[ENTRIES SUPPLIED]:
****************************************

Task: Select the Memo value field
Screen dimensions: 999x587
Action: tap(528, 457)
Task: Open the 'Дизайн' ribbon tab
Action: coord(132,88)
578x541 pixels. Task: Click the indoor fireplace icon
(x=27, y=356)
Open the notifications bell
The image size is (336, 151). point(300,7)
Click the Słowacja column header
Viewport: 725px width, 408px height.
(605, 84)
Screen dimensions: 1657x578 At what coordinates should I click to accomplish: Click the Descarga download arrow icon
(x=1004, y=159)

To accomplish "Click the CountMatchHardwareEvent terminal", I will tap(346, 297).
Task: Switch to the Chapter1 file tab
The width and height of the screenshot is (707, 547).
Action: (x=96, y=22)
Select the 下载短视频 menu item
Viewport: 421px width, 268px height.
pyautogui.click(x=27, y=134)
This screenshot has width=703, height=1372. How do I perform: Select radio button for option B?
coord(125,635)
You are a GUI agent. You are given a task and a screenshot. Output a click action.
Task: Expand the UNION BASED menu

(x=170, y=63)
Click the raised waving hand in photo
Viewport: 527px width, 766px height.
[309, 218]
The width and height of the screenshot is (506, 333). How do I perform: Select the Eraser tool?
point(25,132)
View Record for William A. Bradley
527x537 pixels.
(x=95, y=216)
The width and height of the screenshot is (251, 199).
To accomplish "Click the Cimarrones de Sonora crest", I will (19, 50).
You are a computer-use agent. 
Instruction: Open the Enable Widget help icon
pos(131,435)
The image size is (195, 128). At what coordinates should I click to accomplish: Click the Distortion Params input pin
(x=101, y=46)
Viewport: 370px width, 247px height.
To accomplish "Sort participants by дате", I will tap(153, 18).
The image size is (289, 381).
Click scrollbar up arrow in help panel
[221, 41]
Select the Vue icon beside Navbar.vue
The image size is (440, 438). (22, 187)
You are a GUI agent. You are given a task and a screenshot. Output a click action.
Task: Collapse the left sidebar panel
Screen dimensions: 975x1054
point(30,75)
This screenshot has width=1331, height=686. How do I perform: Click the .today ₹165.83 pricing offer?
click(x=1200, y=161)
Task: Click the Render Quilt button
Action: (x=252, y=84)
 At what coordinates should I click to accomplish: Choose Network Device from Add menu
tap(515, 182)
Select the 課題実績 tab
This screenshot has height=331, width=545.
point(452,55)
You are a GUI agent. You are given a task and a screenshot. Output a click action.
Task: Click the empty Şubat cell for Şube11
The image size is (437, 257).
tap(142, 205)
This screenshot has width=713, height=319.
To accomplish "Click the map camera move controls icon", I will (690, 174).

****************************************

[PROBLEM TO SOLVE]: Output, unchanged, only the lines from the one that holds "Task: Collapse the left sidebar panel" through the last line of the material above.

[OUTPUT OF THE TASK]:
Task: Collapse the left sidebar panel
Screen dimensions: 975x1054
point(30,75)
This screenshot has width=1331, height=686. How do I perform: Click the .today ₹165.83 pricing offer?
click(x=1200, y=161)
Task: Click the Render Quilt button
Action: (x=252, y=84)
 At what coordinates should I click to accomplish: Choose Network Device from Add menu
tap(515, 182)
Select the 課題実績 tab
This screenshot has height=331, width=545.
point(452,55)
You are a GUI agent. You are given a task and a screenshot. Output a click action.
Task: Click the empty Şubat cell for Şube11
The image size is (437, 257).
tap(142, 205)
This screenshot has width=713, height=319.
To accomplish "Click the map camera move controls icon", I will (690, 174).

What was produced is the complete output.